Yurtiçinde yaşayan vatandaşlarımızın aksine yurtdışında yaşayan vatandaşlarımız yabancı dil öğrenmeme, sürekli Türkçe konuşma gibi çabaları vardır. Çok ters bir durumdur. Yurtiçinde yaşayan vatandaşlarımızın heveslerinin onda biri yurtdışındakilerde yoktur. Oysaki burada yabancı kelimelere bayılırız. Her tümcenin içine bir adet koymaya çalışırız. Aslında bunun bir ortası olmalı. Burada kendi dilini terk etme çabalarını bırakıp, yurtdışında da hangi dil telaffuz ediliyorsa oraya ayak uydurmamız gerektiğini artık idrak etmemiz gerekiyor.
Bazı insanlarımıza bir kelimeyi kodlayın dediğimizde ağızlarından şöyle bir şey çıkıyor; “Manisa’nın M’si… Ordu’nun O’su… Los Angeles’in L’si… Amsterdam’ın A’sı…” Şimdi burada ki “L” harfini bize neden “Los Angeles” üzerinden anlatıyorsun ki! O nerden çıktı, demezler mi sana! Maalesef demiyorlar, karşısındaki insanımız da gayet normalmiş gibi dinliyor. “İzlanda’nın İ’si” diyenine rastladım, ne oldu bizim İstanbul’umuza! Uzaklar da arama, yanı başındaki illerden yardım iste!
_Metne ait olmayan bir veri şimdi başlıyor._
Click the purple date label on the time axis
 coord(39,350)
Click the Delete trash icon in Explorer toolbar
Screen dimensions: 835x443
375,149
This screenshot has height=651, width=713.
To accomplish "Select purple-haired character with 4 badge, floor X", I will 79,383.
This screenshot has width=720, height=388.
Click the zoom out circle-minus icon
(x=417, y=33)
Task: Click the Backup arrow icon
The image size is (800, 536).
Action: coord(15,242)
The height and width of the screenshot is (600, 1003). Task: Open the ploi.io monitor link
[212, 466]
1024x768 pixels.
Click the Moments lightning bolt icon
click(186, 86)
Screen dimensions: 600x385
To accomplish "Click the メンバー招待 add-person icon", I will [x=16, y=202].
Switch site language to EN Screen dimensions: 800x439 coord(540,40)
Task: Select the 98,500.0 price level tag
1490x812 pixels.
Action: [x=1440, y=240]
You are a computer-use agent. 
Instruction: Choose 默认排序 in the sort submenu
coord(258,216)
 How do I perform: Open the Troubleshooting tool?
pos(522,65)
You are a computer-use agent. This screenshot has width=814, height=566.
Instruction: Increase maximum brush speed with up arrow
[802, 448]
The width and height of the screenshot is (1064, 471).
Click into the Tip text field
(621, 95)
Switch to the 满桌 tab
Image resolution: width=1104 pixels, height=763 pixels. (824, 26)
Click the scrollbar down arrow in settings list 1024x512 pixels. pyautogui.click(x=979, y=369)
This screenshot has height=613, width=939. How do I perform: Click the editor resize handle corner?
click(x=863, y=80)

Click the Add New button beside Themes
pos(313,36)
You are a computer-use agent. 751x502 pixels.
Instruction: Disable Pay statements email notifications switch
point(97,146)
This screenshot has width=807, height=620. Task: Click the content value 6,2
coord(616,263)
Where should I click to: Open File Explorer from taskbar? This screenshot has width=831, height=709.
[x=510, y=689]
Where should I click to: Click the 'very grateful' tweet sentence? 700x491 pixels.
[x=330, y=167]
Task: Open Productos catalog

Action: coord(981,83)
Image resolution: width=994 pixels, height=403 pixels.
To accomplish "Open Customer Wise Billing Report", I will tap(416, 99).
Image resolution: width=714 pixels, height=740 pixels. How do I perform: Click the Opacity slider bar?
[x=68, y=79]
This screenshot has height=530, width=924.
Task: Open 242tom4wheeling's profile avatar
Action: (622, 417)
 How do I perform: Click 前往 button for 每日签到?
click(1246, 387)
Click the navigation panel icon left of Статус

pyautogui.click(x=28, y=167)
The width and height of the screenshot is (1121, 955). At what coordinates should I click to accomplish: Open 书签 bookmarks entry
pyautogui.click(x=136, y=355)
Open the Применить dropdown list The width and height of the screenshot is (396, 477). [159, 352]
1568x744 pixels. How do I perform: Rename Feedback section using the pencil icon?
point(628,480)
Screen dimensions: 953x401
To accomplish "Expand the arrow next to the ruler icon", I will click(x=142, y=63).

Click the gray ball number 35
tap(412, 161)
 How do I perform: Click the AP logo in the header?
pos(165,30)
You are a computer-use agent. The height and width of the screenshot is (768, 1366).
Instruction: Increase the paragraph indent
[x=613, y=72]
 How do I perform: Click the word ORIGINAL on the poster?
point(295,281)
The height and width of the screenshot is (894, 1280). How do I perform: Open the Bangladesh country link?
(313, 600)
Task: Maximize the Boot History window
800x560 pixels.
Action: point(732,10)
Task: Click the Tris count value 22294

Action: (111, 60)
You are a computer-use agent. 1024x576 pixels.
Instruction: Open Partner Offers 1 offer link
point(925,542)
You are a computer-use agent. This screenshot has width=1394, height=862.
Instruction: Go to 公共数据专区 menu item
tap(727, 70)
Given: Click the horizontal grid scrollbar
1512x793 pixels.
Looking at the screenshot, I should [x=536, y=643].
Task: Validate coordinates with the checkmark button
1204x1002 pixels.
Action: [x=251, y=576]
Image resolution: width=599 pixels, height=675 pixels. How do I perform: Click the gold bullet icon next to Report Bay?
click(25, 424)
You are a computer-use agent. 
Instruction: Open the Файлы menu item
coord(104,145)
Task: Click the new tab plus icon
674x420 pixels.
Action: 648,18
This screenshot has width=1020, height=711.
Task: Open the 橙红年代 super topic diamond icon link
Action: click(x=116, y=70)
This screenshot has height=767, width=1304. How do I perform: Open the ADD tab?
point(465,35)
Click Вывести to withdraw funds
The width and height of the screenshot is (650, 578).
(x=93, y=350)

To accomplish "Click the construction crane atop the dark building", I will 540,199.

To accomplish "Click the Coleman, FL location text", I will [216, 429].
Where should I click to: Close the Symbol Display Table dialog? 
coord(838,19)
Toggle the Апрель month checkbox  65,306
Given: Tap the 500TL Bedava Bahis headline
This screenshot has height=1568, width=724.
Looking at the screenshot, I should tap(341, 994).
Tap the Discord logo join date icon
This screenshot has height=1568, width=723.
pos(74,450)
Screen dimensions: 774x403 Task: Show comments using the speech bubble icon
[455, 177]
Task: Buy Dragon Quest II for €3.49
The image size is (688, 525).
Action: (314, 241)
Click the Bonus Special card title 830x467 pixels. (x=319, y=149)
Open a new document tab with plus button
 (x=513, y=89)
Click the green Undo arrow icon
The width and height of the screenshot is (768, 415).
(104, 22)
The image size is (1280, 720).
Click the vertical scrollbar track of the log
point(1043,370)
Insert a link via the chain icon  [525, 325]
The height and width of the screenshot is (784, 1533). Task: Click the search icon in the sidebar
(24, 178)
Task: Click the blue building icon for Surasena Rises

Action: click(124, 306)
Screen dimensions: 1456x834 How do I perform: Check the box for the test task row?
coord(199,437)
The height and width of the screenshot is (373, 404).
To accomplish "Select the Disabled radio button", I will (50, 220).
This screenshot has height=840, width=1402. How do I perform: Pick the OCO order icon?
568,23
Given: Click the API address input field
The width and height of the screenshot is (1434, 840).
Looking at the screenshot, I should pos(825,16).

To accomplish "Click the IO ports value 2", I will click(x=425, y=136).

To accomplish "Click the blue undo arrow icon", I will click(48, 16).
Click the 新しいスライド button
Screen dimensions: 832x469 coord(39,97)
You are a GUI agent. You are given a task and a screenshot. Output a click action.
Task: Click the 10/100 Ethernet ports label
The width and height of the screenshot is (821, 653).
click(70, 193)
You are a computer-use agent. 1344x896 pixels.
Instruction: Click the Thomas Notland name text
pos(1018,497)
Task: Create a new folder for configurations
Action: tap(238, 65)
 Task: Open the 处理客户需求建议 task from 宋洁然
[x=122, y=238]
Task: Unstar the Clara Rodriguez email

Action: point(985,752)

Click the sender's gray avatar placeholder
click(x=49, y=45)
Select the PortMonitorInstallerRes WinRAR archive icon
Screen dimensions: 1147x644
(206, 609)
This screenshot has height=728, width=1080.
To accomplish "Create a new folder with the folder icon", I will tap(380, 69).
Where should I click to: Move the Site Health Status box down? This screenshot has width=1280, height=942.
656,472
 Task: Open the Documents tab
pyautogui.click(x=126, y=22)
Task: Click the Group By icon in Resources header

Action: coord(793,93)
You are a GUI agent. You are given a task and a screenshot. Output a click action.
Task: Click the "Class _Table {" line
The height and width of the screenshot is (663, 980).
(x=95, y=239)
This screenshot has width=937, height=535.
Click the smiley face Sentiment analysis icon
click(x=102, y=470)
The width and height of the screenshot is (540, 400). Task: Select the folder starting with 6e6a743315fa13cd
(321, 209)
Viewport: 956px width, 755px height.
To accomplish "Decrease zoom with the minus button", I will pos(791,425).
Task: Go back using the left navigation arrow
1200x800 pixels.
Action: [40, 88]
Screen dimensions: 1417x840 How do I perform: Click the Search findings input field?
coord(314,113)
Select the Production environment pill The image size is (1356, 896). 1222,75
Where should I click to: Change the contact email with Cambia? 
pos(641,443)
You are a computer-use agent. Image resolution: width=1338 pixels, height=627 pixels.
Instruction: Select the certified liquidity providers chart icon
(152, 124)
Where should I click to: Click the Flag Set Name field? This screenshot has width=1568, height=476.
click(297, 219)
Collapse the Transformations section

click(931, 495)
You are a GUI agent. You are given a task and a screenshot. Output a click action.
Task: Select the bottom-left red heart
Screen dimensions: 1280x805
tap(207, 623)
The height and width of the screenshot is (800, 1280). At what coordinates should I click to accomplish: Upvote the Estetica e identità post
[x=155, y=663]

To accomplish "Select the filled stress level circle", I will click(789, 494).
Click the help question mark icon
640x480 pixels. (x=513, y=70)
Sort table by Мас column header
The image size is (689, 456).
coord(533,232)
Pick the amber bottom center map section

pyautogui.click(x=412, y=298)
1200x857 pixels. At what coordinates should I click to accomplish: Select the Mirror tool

Bazı insanlarımız “must” kelimesiyle durumunun vahim olduğunu dile getirir. “Must” (mast olarak okunur) İngilizcede mutlak gerekliliği anlatır ama bizim cümlemizde ne işi var? Sanki araya “mast” deyince karşındaki insana durumunun vahametini mi aktarmış olacaksın! Kusura bakma, çok kişi “must” kelimesinin anlamını bile bilmiyor. Çok alışık olduğumuz bir söz de, “Çok mersi”. Nasıl olduysa çok güzel sahiplendik. Hele ki bu kelimenin yabancı bir kelime olduğunu söylediğimizde, karşımızda duracak insanların olacağını biliyorum. “Yok, canım nerden çıkardın, kırk yıllık mersi kelimesinin yabancı olduğunu allasen!” diyecekler.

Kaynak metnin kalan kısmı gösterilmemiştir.